Un juez reconoce fraude de Ley en los contratos de Empleo y Mujer a trabajadoras con subvenciones del Estado

MADRID, 18 Dic. (EUROPA PRESS) -

El Juzgado de lo Social número 8 de Madrid ha determinado que la Consejería de Empleo y Mujer incurrió en un fraude de Ley al contratar a trabajadoras a las que pagaba mediante subvenciones del Estado para realizar funciones propias del personal fijo, pero percibiendo un sueldo inferior al estar su remuneración por debajo de la establecida en el Convenio.

En una sentencia, a la que tuvo acceso Europa Press, el juez condena a la Consejería que dirige Paloma Adrados a readmitir a una trabajadora que prestaba su servicio en la Dirección General de Trabajo como auxiliar administrativo por despido improcedente.

La demandante formaba parte de un programa de la Consejería subvencionado por el Gobierno central para el fomento del empleo de mujeres desempleadas de larga duración. El contrato, con una duración de nueve meses, especificaba que su labor sería un apoyo a la adaptación del registro de Empresas Acreditadas, derivado de la entrada en vigor de la Ley Reguladora de la subcontratación del sector de la construcción.

La mujer comenzó el 22 de septiembre de 2008 a prestar su servicio como auxiliar de Administración, recibiendo en mayo una notificación de que en junio se le extinguiría el contrato. La afectada presentó una reclamación previa, que fue desestimada.

En la sentencia, el juez concluye que la modalidad de obra o servicio determinado constituye un fraude en la contratación temporal, así como que la extinción por finalización de la duración, "un despido improcedente".

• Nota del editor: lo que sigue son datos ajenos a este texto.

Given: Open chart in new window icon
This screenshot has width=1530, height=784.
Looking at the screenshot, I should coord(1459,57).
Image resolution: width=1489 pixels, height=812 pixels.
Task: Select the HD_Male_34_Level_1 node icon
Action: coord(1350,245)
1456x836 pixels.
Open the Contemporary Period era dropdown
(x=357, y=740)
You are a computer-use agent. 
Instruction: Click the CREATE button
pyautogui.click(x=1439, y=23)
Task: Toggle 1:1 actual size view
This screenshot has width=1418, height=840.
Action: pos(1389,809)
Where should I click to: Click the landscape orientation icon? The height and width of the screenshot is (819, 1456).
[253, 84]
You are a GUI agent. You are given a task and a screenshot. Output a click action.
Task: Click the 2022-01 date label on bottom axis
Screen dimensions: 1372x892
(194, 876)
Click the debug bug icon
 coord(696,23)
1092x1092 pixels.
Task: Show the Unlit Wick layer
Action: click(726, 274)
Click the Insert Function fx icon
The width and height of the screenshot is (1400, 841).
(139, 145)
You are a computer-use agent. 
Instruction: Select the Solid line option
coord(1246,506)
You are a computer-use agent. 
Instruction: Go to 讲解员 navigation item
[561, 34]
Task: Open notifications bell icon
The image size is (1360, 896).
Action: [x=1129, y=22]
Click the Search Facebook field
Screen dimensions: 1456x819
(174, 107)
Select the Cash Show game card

Asimismo, el magistrado recuerda que el Convenio Colectivo del Personal Laboral de la Comunidad de Madrid excluye de su aplicación al personal eventual con contrato de naturaleza temporal que presta servicios con cargo a subvenciones para la realización de programas públicos de formación u promoción de empleo y para realizar las acciones formativas del Plan Nacional de Formación e Inserción Profesional.

Por tanto, concluye que no se trata de una extinción de contrato temporal, sino de un despido improcedente, ya que las actividades encomendadas a las trabajadoras son permanentes, no puntuales y han de continuar realizándose en la Consejería de Empleo y Mujer.

De este modo, el juez reconoce fraude de ley en los contratos ejecutados por la Administración de la Comunidad de Madrid. Por tanto, condena a la Consejería a abonar los salarios que las trabajadoras han dejado de percibir desde el despido (21 de junio) hasta la notificación de la sentencia.